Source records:
----

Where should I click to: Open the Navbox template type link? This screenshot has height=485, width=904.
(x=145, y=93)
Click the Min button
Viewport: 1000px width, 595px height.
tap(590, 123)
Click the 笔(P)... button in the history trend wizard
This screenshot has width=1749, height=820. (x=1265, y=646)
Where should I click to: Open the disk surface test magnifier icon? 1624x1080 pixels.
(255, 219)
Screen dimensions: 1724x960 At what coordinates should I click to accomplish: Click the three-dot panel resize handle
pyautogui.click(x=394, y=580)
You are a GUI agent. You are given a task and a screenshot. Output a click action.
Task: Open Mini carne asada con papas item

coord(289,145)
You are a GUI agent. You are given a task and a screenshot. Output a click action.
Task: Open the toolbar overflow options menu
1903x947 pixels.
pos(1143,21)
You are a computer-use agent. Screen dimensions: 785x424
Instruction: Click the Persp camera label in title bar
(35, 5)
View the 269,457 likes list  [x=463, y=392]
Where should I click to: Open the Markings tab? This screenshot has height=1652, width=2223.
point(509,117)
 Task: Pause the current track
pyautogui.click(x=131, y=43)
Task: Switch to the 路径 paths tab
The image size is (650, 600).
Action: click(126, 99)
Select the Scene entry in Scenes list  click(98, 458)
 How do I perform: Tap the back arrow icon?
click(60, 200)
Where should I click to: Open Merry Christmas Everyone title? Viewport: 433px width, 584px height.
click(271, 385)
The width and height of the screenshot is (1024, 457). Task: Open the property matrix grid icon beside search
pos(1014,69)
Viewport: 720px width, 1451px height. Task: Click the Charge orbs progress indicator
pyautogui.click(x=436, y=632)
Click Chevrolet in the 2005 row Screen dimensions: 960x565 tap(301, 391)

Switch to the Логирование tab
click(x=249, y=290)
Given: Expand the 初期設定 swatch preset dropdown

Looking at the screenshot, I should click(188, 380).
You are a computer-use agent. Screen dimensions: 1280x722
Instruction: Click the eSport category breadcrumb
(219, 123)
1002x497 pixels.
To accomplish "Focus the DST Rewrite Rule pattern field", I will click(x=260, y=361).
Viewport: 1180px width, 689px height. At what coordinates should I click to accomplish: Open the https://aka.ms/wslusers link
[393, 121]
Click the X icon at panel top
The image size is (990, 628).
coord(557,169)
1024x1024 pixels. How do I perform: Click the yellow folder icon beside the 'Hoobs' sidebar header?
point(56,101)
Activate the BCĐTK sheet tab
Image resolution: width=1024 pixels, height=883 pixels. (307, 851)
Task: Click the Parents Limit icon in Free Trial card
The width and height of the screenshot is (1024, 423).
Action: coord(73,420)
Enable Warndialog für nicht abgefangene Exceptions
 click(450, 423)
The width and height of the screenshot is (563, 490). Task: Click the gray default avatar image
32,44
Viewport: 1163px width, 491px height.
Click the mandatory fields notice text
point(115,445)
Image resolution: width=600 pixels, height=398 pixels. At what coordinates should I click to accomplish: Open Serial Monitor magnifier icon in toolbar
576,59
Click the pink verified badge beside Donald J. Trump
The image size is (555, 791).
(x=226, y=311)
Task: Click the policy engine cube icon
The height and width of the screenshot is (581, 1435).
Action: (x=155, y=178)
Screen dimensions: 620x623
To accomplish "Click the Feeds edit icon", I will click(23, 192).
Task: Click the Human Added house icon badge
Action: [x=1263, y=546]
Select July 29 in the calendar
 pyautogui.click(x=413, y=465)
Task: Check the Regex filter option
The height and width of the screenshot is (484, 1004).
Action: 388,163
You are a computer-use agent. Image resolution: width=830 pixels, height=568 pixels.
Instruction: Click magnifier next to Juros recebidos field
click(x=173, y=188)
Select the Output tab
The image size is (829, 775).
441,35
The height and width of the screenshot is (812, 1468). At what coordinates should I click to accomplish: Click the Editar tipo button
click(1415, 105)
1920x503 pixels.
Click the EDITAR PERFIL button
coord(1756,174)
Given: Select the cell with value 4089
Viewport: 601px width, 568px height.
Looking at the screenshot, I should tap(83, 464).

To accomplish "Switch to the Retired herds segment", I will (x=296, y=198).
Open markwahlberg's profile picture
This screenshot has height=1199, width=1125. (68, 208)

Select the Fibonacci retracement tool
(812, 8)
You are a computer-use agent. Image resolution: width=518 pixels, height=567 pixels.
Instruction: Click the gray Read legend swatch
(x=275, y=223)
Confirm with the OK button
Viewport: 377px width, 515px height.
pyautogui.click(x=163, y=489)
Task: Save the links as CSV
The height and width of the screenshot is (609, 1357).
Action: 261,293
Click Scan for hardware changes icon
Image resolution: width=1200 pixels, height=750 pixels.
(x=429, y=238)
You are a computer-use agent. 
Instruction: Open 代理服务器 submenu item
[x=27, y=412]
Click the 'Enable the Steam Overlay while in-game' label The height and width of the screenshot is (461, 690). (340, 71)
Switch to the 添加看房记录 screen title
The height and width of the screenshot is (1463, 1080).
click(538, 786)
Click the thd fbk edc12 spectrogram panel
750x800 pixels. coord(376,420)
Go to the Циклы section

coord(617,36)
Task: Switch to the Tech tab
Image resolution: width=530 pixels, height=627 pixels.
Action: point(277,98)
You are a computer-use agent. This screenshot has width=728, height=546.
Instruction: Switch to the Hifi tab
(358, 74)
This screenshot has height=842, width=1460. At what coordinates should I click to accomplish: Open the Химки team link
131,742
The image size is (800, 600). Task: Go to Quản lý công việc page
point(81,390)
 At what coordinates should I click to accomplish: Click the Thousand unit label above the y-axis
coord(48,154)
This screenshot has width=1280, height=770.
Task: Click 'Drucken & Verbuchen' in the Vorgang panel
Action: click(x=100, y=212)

----

● Aim of the exercise
Each of the entries above is to be repeated exactly.

● Solution for this problem
Where should I click to: Open the Navbox template type link? This screenshot has height=485, width=904.
(x=145, y=93)
Click the Min button
Viewport: 1000px width, 595px height.
tap(590, 123)
Click the 笔(P)... button in the history trend wizard
This screenshot has width=1749, height=820. (x=1265, y=646)
Where should I click to: Open the disk surface test magnifier icon? 1624x1080 pixels.
(255, 219)
Screen dimensions: 1724x960 At what coordinates should I click to accomplish: Click the three-dot panel resize handle
pyautogui.click(x=394, y=580)
You are a GUI agent. You are given a task and a screenshot. Output a click action.
Task: Open Mini carne asada con papas item

coord(289,145)
You are a GUI agent. You are given a task and a screenshot. Output a click action.
Task: Open the toolbar overflow options menu
1903x947 pixels.
pos(1143,21)
You are a computer-use agent. Screen dimensions: 785x424
Instruction: Click the Persp camera label in title bar
(35, 5)
View the 269,457 likes list  [x=463, y=392]
Where should I click to: Open the Markings tab? This screenshot has height=1652, width=2223.
point(509,117)
 Task: Pause the current track
pyautogui.click(x=131, y=43)
Task: Switch to the 路径 paths tab
The image size is (650, 600).
Action: click(126, 99)
Select the Scene entry in Scenes list  click(98, 458)
 How do I perform: Tap the back arrow icon?
click(60, 200)
Where should I click to: Open Merry Christmas Everyone title? Viewport: 433px width, 584px height.
click(271, 385)
The width and height of the screenshot is (1024, 457). Task: Open the property matrix grid icon beside search
pos(1014,69)
Viewport: 720px width, 1451px height. Task: Click the Charge orbs progress indicator
pyautogui.click(x=436, y=632)
Click Chevrolet in the 2005 row Screen dimensions: 960x565 tap(301, 391)

Switch to the Логирование tab
click(x=249, y=290)
Given: Expand the 初期設定 swatch preset dropdown

Looking at the screenshot, I should click(188, 380).
You are a computer-use agent. Screen dimensions: 1280x722
Instruction: Click the eSport category breadcrumb
(219, 123)
1002x497 pixels.
To accomplish "Focus the DST Rewrite Rule pattern field", I will click(x=260, y=361).
Viewport: 1180px width, 689px height. At what coordinates should I click to accomplish: Open the https://aka.ms/wslusers link
[393, 121]
Click the X icon at panel top
The image size is (990, 628).
coord(557,169)
1024x1024 pixels. How do I perform: Click the yellow folder icon beside the 'Hoobs' sidebar header?
point(56,101)
Activate the BCĐTK sheet tab
Image resolution: width=1024 pixels, height=883 pixels. (307, 851)
Task: Click the Parents Limit icon in Free Trial card
The width and height of the screenshot is (1024, 423).
Action: coord(73,420)
Enable Warndialog für nicht abgefangene Exceptions
 click(450, 423)
The width and height of the screenshot is (563, 490). Task: Click the gray default avatar image
32,44
Viewport: 1163px width, 491px height.
Click the mandatory fields notice text
point(115,445)
Image resolution: width=600 pixels, height=398 pixels. At what coordinates should I click to accomplish: Open Serial Monitor magnifier icon in toolbar
576,59
Click the pink verified badge beside Donald J. Trump
The image size is (555, 791).
(x=226, y=311)
Task: Click the policy engine cube icon
The height and width of the screenshot is (581, 1435).
Action: (x=155, y=178)
Screen dimensions: 620x623
To accomplish "Click the Feeds edit icon", I will click(23, 192).
Task: Click the Human Added house icon badge
Action: [x=1263, y=546]
Select July 29 in the calendar
 pyautogui.click(x=413, y=465)
Task: Check the Regex filter option
The height and width of the screenshot is (484, 1004).
Action: 388,163
You are a computer-use agent. Image resolution: width=830 pixels, height=568 pixels.
Instruction: Click magnifier next to Juros recebidos field
click(x=173, y=188)
Select the Output tab
The image size is (829, 775).
441,35
The height and width of the screenshot is (812, 1468). At what coordinates should I click to accomplish: Click the Editar tipo button
click(1415, 105)
1920x503 pixels.
Click the EDITAR PERFIL button
coord(1756,174)
Given: Select the cell with value 4089
Viewport: 601px width, 568px height.
Looking at the screenshot, I should tap(83, 464).

To accomplish "Switch to the Retired herds segment", I will (x=296, y=198).
Open markwahlberg's profile picture
This screenshot has height=1199, width=1125. (68, 208)

Select the Fibonacci retracement tool
(812, 8)
You are a computer-use agent. Image resolution: width=518 pixels, height=567 pixels.
Instruction: Click the gray Read legend swatch
(x=275, y=223)
Confirm with the OK button
Viewport: 377px width, 515px height.
pyautogui.click(x=163, y=489)
Task: Save the links as CSV
The height and width of the screenshot is (609, 1357).
Action: 261,293
Click Scan for hardware changes icon
Image resolution: width=1200 pixels, height=750 pixels.
(x=429, y=238)
You are a computer-use agent. 
Instruction: Open 代理服务器 submenu item
[x=27, y=412]
Click the 'Enable the Steam Overlay while in-game' label The height and width of the screenshot is (461, 690). (340, 71)
Switch to the 添加看房记录 screen title
The height and width of the screenshot is (1463, 1080).
click(538, 786)
Click the thd fbk edc12 spectrogram panel
750x800 pixels. coord(376,420)
Go to the Циклы section

coord(617,36)
Task: Switch to the Tech tab
Image resolution: width=530 pixels, height=627 pixels.
Action: point(277,98)
You are a computer-use agent. This screenshot has width=728, height=546.
Instruction: Switch to the Hifi tab
(358, 74)
This screenshot has height=842, width=1460. At what coordinates should I click to accomplish: Open the Химки team link
131,742
The image size is (800, 600). Task: Go to Quản lý công việc page
point(81,390)
 At what coordinates should I click to accomplish: Click the Thousand unit label above the y-axis
coord(48,154)
This screenshot has width=1280, height=770.
Task: Click 'Drucken & Verbuchen' in the Vorgang panel
Action: click(x=100, y=212)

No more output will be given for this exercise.